I thought I remembered it as light pink (or was it green? something was green there), but I could be wrong. I only got to see a color TV on visits to my grandparents’ house while the original run of Batman was on, and that was on Sundays, when rerun views of Batman were infrequent. The only thing I really remember about Romero as Joker was that mustache slathered over in clown white. A uniquely awe[del]some[/del]ful look. IMHO every portrayal of the Joker since then has had the motivation to be the anti-Romero.

I love Romero’s justification of this: “hey, the guy’s supposed to crazy, right?”

Oh, definitely. The green light in many/most stop lights is really more like between blue and green. And the yellow is between yellow and orange (amber.) And the red is perhaps between red and orange (though that one I don’t notice as much.)

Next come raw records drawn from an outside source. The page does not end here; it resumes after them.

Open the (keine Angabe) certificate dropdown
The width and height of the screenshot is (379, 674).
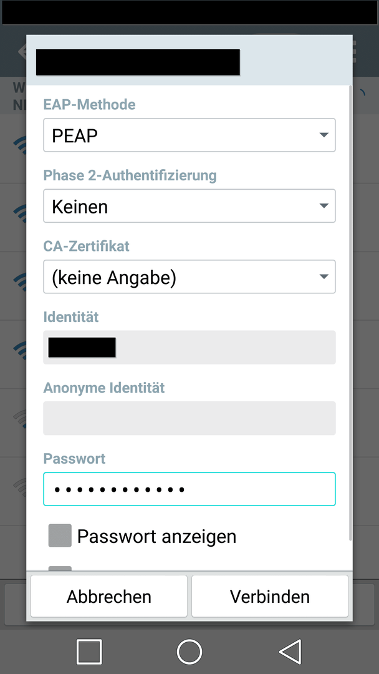tap(190, 276)
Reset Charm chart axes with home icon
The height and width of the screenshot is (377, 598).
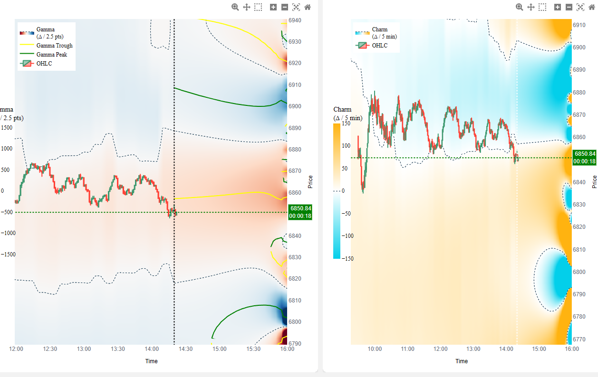[x=592, y=7]
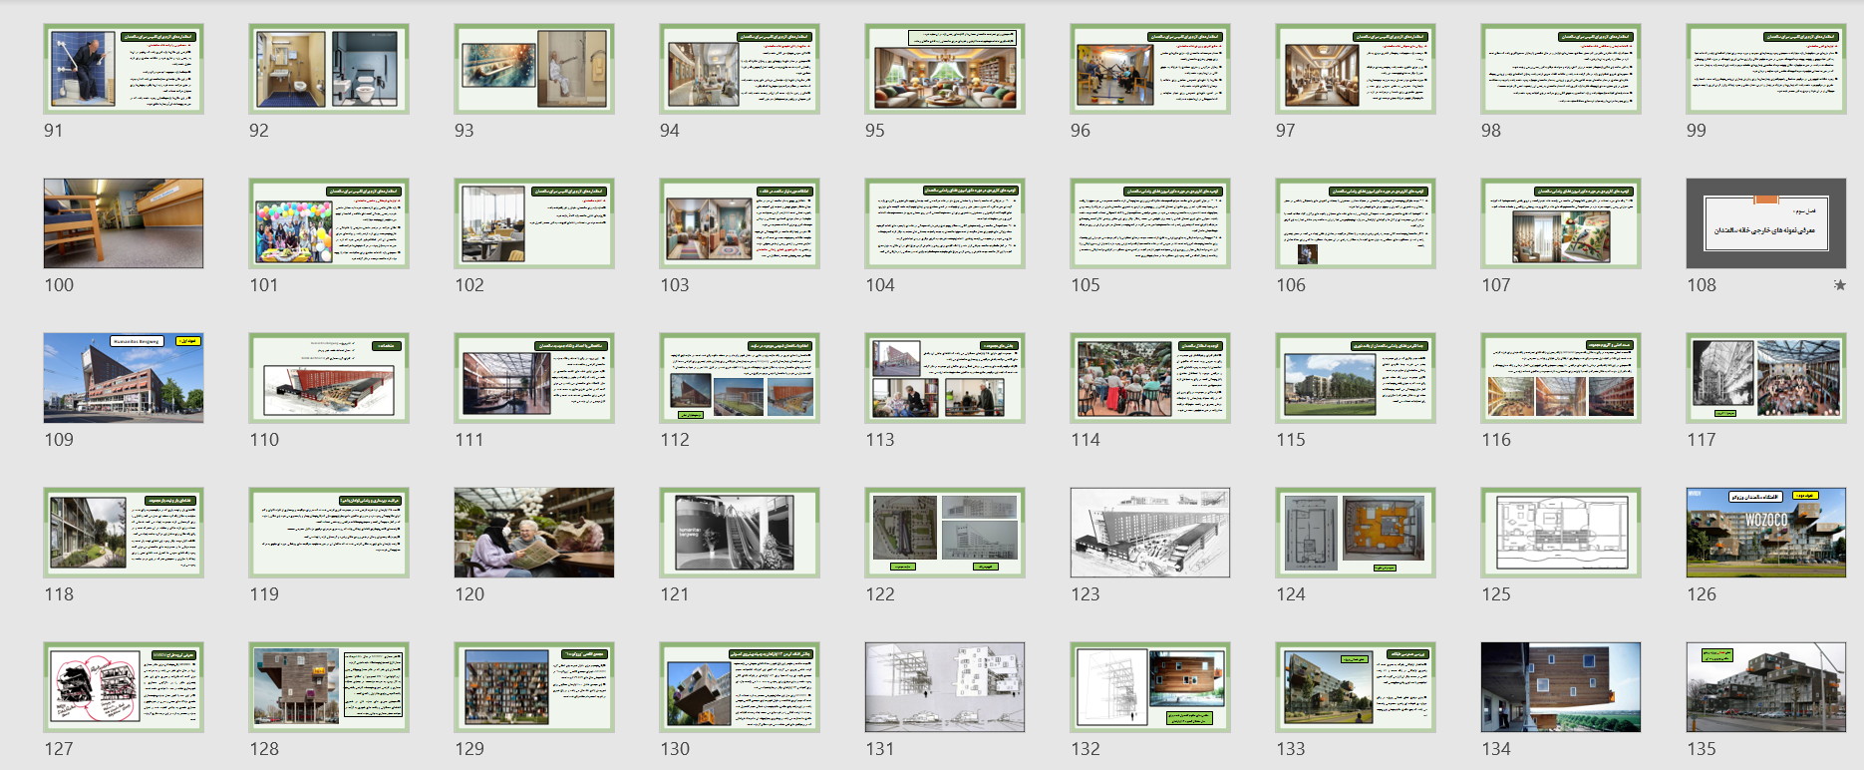
Task: Select slide 135 apartment street view
Action: [x=1765, y=687]
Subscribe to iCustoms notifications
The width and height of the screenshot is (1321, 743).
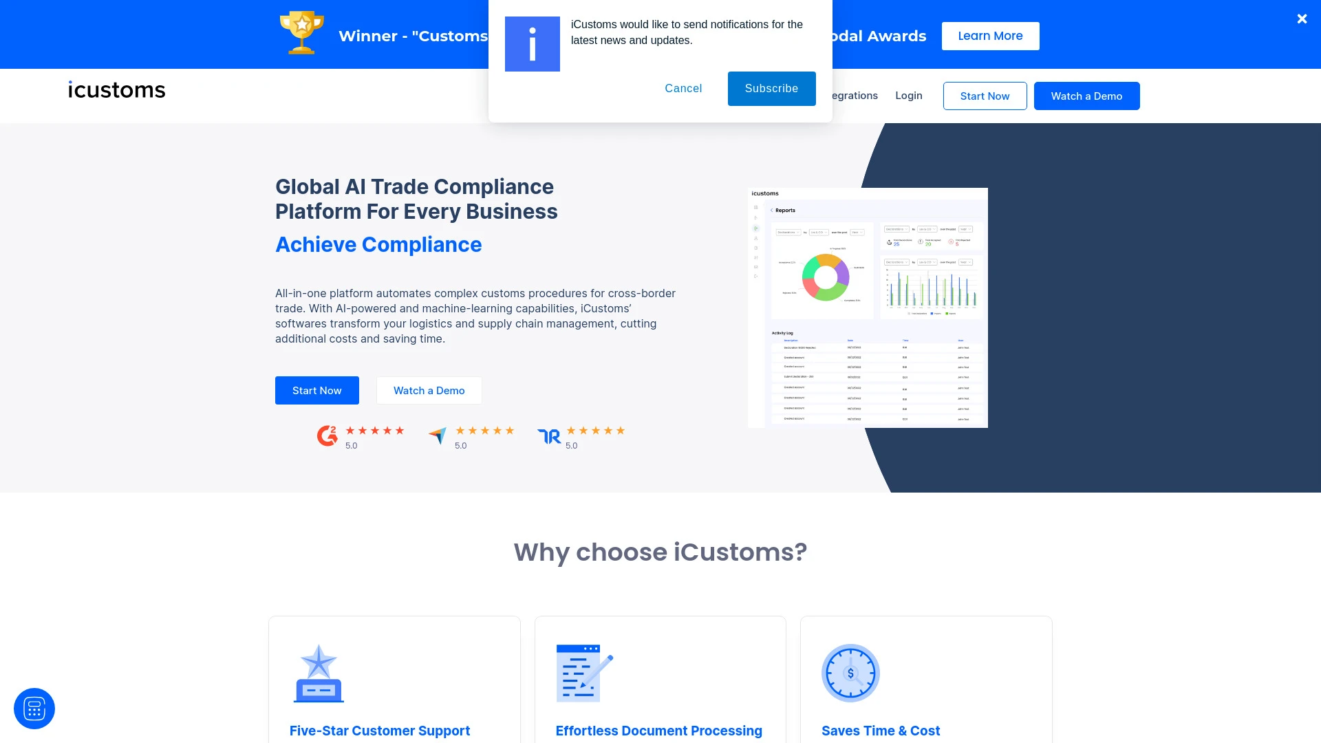(x=771, y=89)
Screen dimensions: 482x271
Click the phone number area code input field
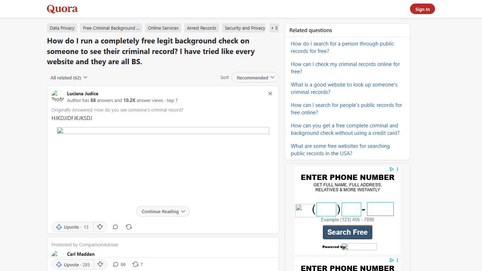click(x=326, y=209)
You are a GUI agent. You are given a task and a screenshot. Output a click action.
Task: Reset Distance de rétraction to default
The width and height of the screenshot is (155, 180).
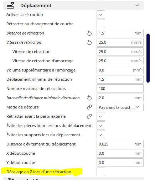89,33
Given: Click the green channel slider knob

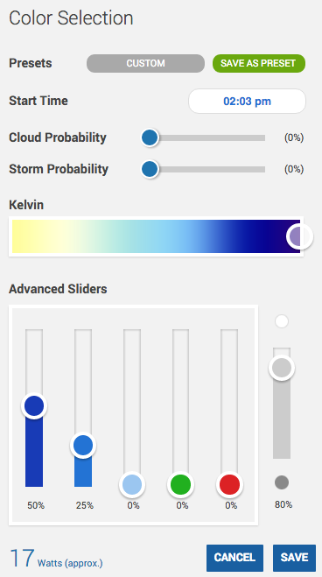Looking at the screenshot, I should click(x=181, y=484).
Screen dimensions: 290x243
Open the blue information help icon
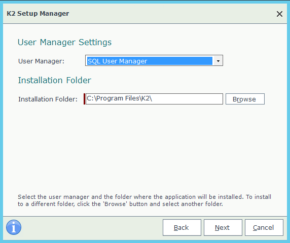[x=14, y=227]
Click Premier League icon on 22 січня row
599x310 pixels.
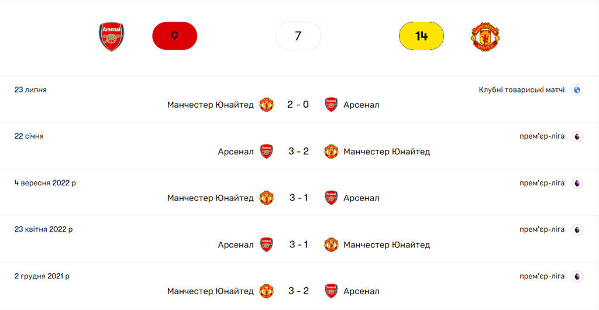pyautogui.click(x=577, y=136)
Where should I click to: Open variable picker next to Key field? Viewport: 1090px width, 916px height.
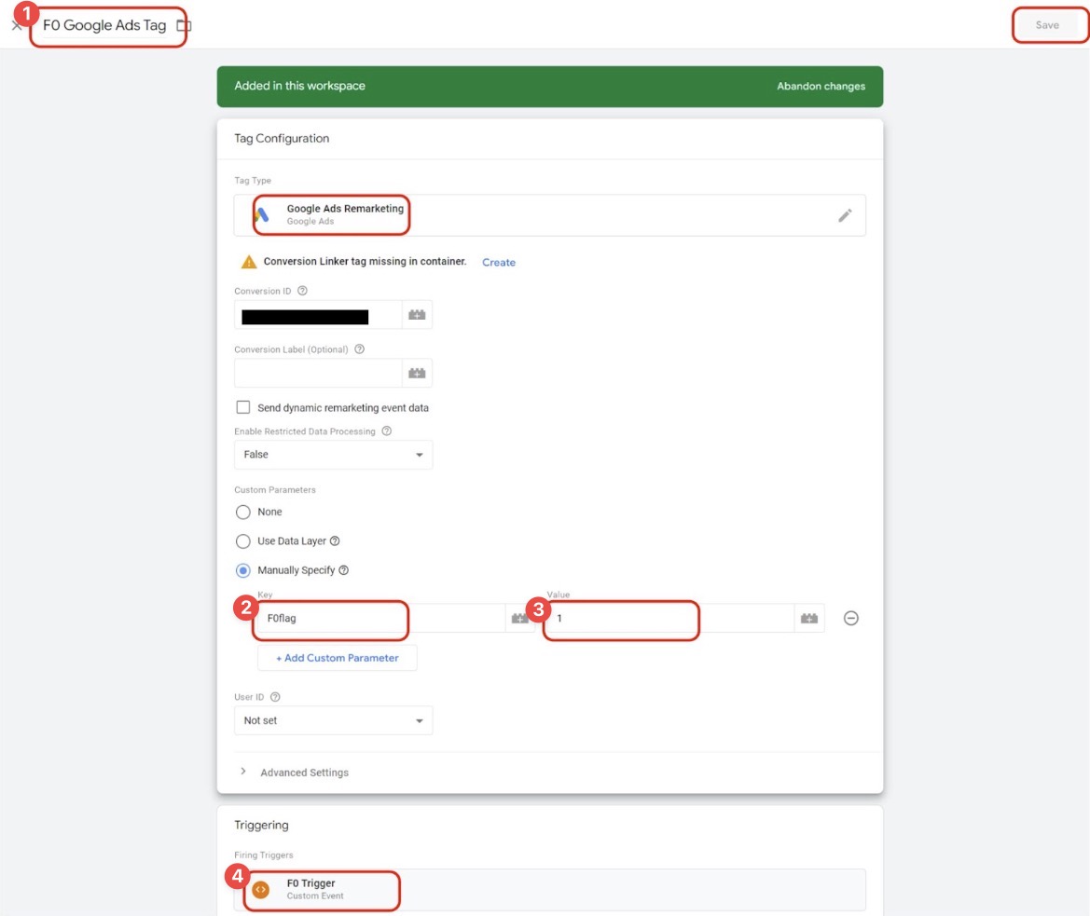(x=520, y=618)
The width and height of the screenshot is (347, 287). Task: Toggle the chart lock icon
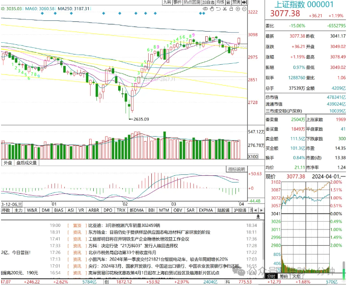pyautogui.click(x=231, y=9)
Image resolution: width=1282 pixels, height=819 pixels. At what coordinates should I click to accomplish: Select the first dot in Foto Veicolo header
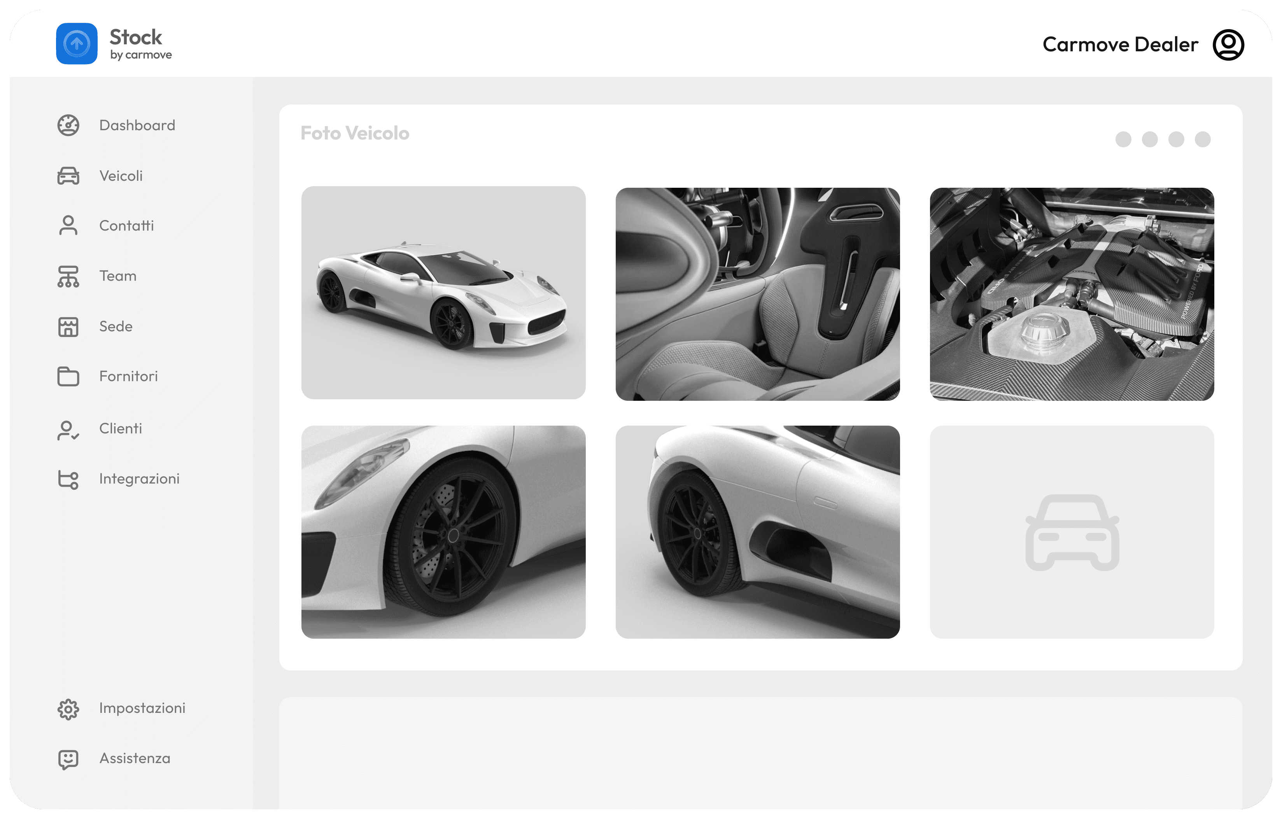click(1123, 139)
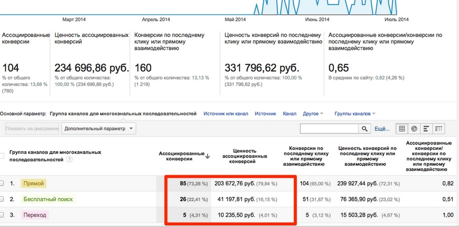
Task: Switch to data table view icon
Action: tap(402, 129)
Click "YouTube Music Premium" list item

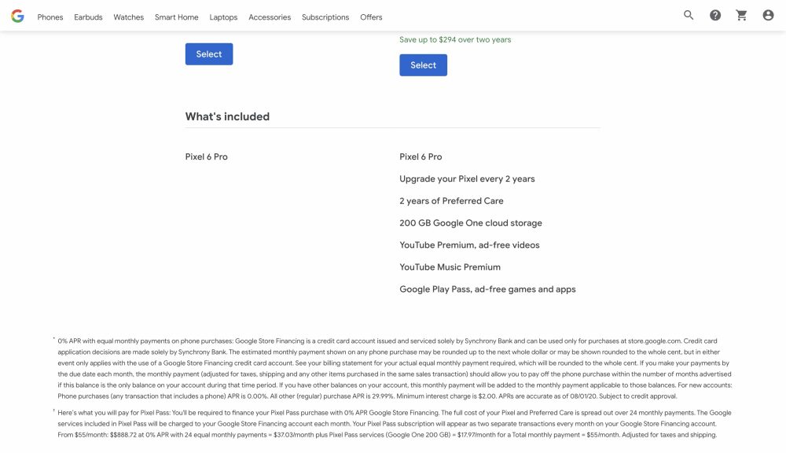(x=450, y=267)
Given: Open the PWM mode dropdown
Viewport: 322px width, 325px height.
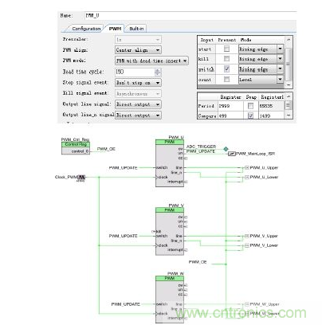Looking at the screenshot, I should coord(151,61).
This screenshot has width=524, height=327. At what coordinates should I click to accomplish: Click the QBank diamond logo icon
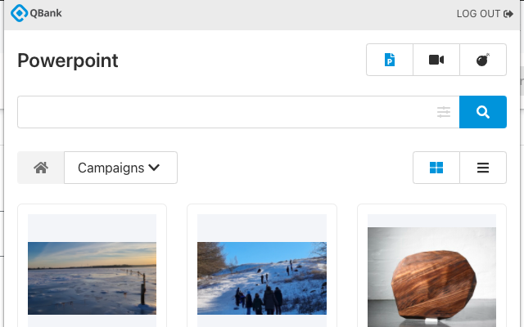coord(19,13)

But there is some variation in stoplights depending on the type they are.

Old nitpick, but…

There are two sets of primary colors - additive, and subtractive. Subtractive primary colors are red/yellow/blue - or cyan, magenta, and yellow in printing - and describes the behavior of pigments. The more subtractive pigments you add, the closer you get to black. Additive primary colors are red, green, and blue, and describes the behavior of light. The more additive colors you mix together, the closer you get to white. Neither of these are the “real” primary colors.